Someone once told me, “No one ever gets to the end and says, ‘I wish I spent less time with my kids.’” I can’t remember who said it, but I know he was older, I know he was right, and I know I needed to hear it.

I hope I haven’t missed the opportunity to be grateful for this time. When I texted my mom to ask her how she feels about having done a “thankless job,” part of what she told me is, “The reward is often unseen and always long term.” In other words, it’s hard. Especially today, where so much of what we want we can have immediately, and with little effort and discomfort.

One of my favorite moments with my kids is picking them up from the YMCA childcare when I go to the gym. I’ve been away from them for about an hour, I’ve had a workout and a shower, and I see them being good little humans for other people. I see them playing nicely, for the most part, and I’m reminded of the job that I’m doing to prepare these kids to be active participants and positive contributors in this world.

It would be pleasant to end this here, where we all feel cozy and I look sane, but being grateful and having patience are two things that require work.

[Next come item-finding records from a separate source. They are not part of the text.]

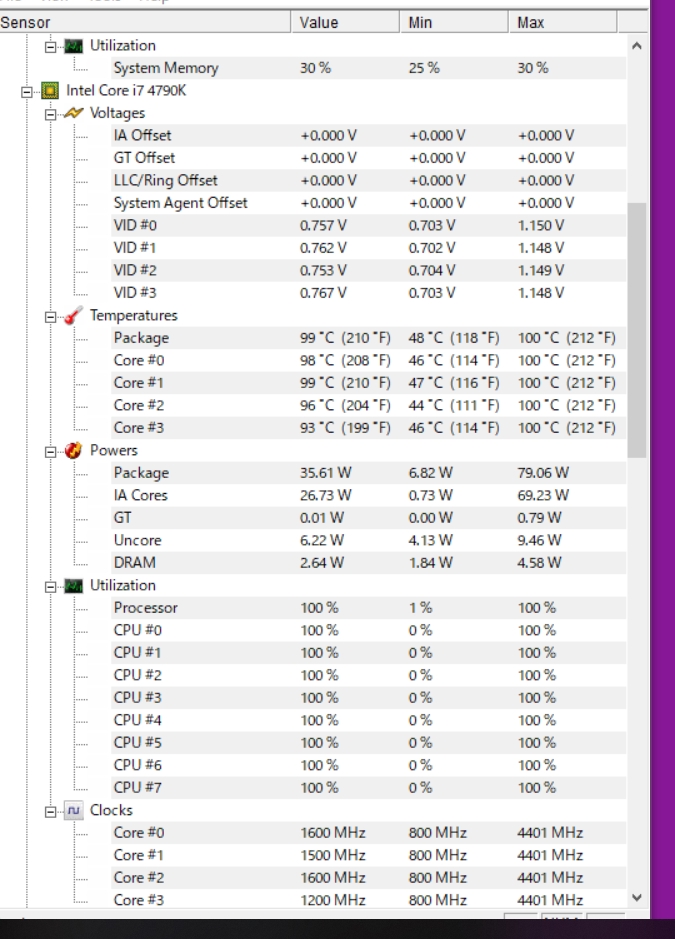Click the Utilization icon above System Memory
675x939 pixels.
pos(73,46)
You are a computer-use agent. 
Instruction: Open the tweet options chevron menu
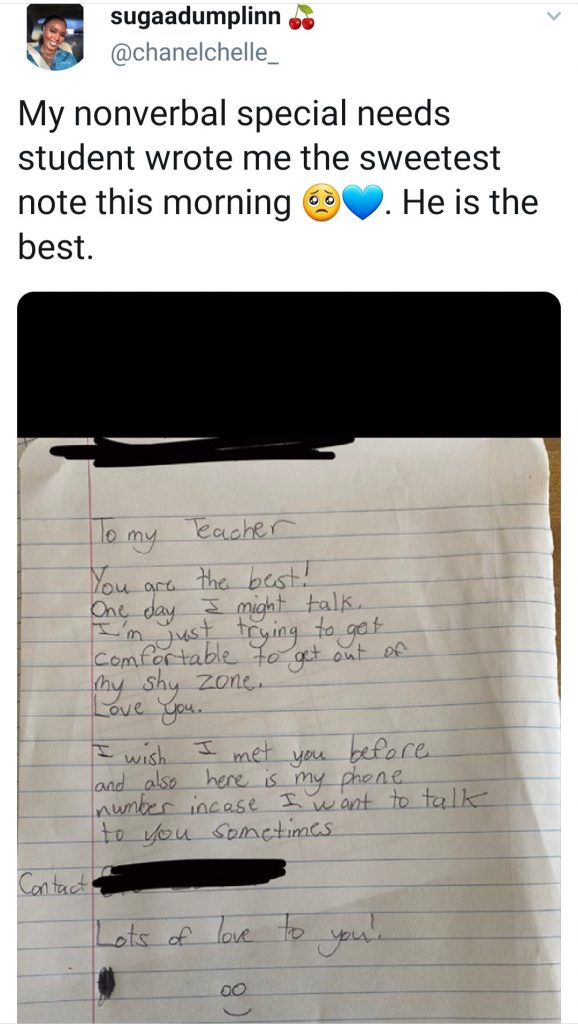click(554, 16)
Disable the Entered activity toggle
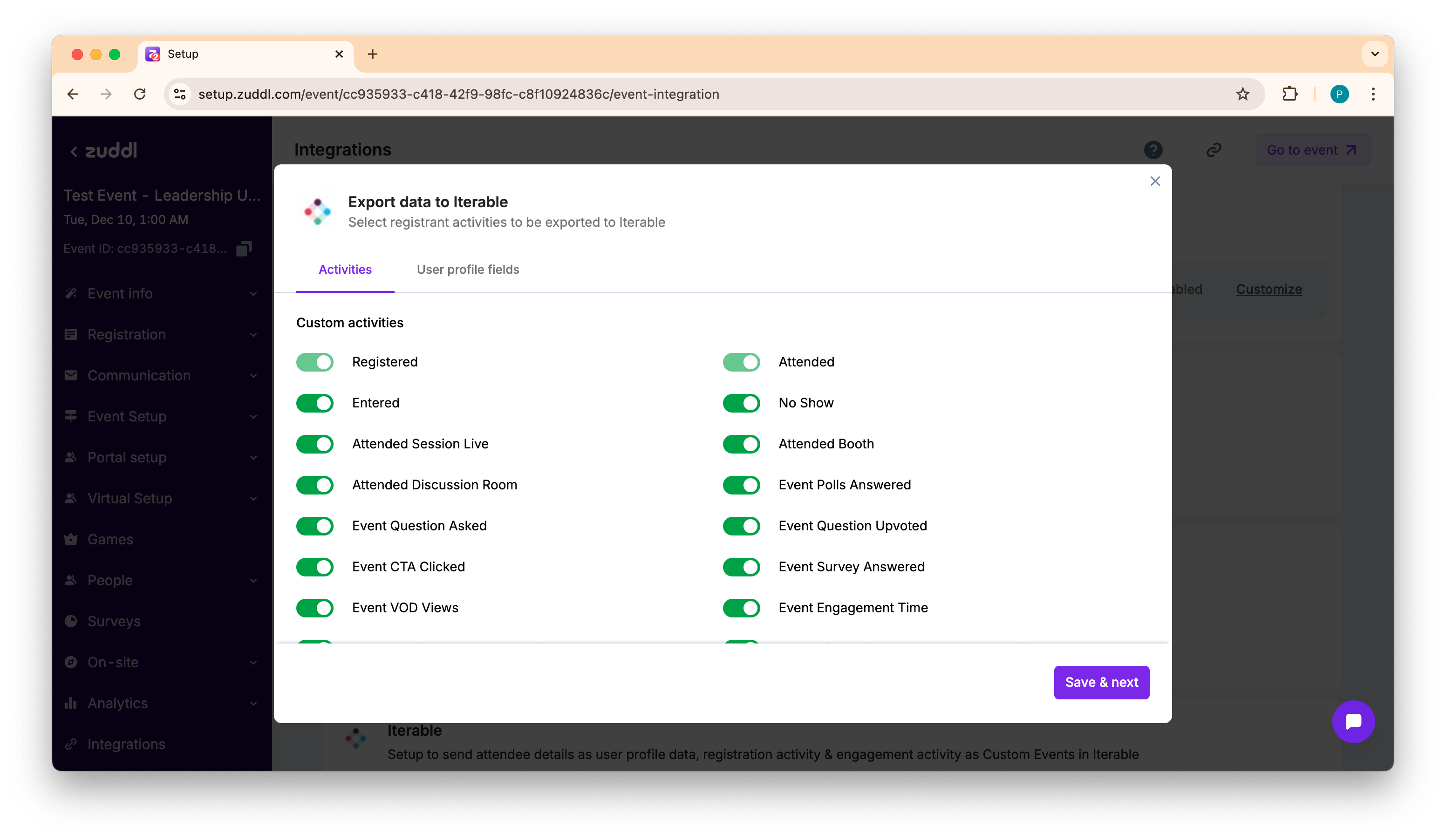The width and height of the screenshot is (1446, 840). pos(314,403)
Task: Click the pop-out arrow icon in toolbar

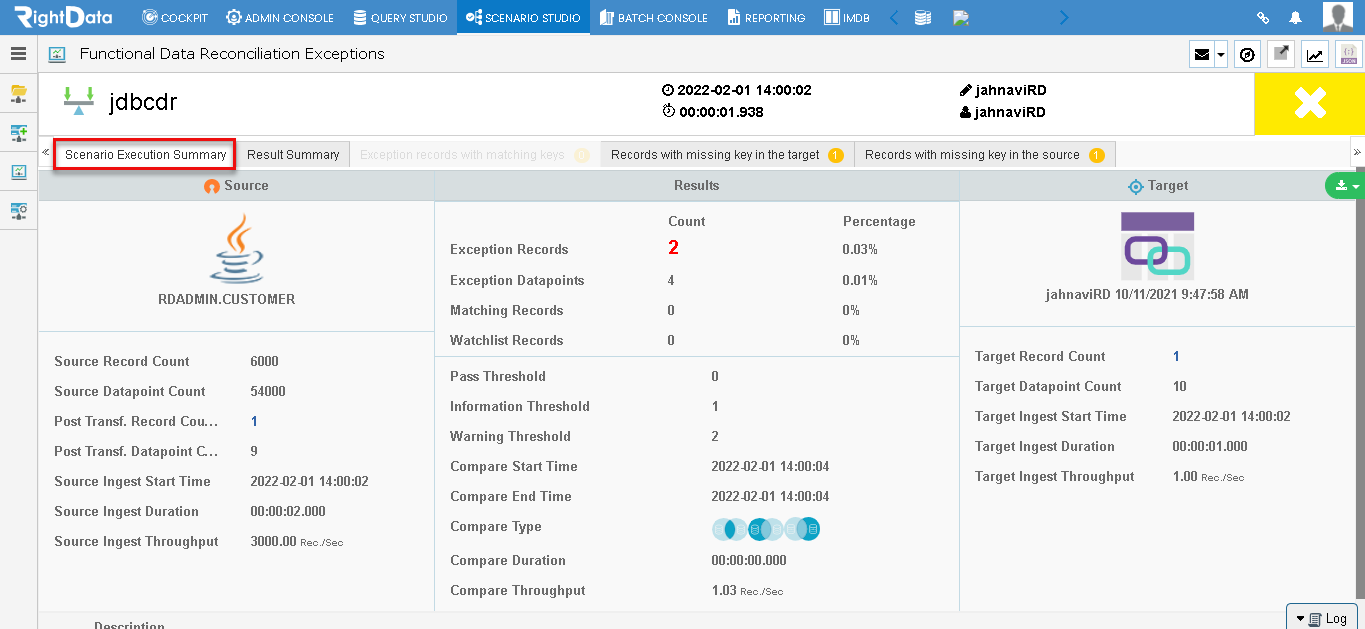Action: pos(1281,55)
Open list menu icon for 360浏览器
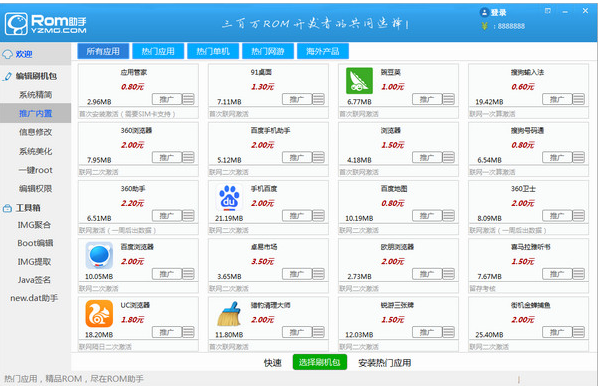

After reaching this eureka moment, I would like to tell you that I am a changed man, that my two-year-old didn’t find another mace-like toy and swing that around in the living room after I told him not to. I would like to tell you that there is not a new crack in another windowpane, and I would like to say that I did not take this mace-like toy, break it into five pieces, and throw it in the trash. I’m working on it, okay?

Every job takes work.

Bart Tocci is a writer and stay-at-home dad who lives in Boston.